**EXERCISE DESCRIPTION:** Retype exactly the lines from the one holding "Close the Compress Your Video dialog" through the final line of the data, both included.

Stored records
========================================

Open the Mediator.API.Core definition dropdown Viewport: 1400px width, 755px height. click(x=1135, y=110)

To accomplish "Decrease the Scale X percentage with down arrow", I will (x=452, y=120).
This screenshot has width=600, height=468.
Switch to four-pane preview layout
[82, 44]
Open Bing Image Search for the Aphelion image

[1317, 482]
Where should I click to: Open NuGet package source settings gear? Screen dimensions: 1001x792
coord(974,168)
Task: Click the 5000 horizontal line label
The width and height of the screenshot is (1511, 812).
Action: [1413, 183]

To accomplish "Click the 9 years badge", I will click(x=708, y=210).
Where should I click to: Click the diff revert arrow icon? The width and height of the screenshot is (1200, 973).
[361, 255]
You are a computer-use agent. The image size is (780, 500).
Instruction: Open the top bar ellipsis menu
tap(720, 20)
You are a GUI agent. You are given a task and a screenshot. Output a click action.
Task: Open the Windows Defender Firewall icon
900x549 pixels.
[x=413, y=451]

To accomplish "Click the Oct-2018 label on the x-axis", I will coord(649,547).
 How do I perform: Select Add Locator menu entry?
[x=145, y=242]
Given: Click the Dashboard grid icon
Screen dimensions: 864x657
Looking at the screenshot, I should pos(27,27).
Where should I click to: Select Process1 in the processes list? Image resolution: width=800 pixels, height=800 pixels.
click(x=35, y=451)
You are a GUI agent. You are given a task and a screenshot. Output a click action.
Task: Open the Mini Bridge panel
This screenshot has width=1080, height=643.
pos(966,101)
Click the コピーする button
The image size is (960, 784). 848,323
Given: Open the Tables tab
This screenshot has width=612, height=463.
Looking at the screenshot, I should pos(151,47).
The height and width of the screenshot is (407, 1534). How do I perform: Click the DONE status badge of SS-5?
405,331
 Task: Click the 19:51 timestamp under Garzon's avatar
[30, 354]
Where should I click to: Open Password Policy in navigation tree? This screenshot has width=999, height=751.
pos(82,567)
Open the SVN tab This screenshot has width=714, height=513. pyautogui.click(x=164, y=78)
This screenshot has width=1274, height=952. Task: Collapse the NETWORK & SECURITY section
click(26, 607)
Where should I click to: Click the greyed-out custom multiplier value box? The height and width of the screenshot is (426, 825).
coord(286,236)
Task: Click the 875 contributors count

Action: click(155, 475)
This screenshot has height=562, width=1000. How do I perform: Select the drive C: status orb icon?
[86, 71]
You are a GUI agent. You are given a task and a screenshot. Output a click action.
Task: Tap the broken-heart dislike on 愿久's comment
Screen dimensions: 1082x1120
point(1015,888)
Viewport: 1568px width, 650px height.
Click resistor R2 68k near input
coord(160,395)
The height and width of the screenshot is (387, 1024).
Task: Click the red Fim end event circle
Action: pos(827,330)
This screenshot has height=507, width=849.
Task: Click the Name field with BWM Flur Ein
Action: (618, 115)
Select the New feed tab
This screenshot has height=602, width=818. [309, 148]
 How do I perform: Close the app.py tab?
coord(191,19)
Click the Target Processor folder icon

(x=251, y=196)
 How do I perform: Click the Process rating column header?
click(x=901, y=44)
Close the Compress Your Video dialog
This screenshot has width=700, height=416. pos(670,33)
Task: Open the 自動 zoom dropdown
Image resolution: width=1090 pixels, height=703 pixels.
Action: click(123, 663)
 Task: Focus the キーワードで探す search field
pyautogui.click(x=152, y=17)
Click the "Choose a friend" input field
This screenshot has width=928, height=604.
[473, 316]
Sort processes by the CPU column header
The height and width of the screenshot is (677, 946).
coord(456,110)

========================================

**WORKED SOLUTION:**
Close the Compress Your Video dialog
This screenshot has width=700, height=416. pos(670,33)
Task: Open the 自動 zoom dropdown
Image resolution: width=1090 pixels, height=703 pixels.
Action: click(123, 663)
 Task: Focus the キーワードで探す search field
pyautogui.click(x=152, y=17)
Click the "Choose a friend" input field
This screenshot has width=928, height=604.
[473, 316]
Sort processes by the CPU column header
The height and width of the screenshot is (677, 946).
coord(456,110)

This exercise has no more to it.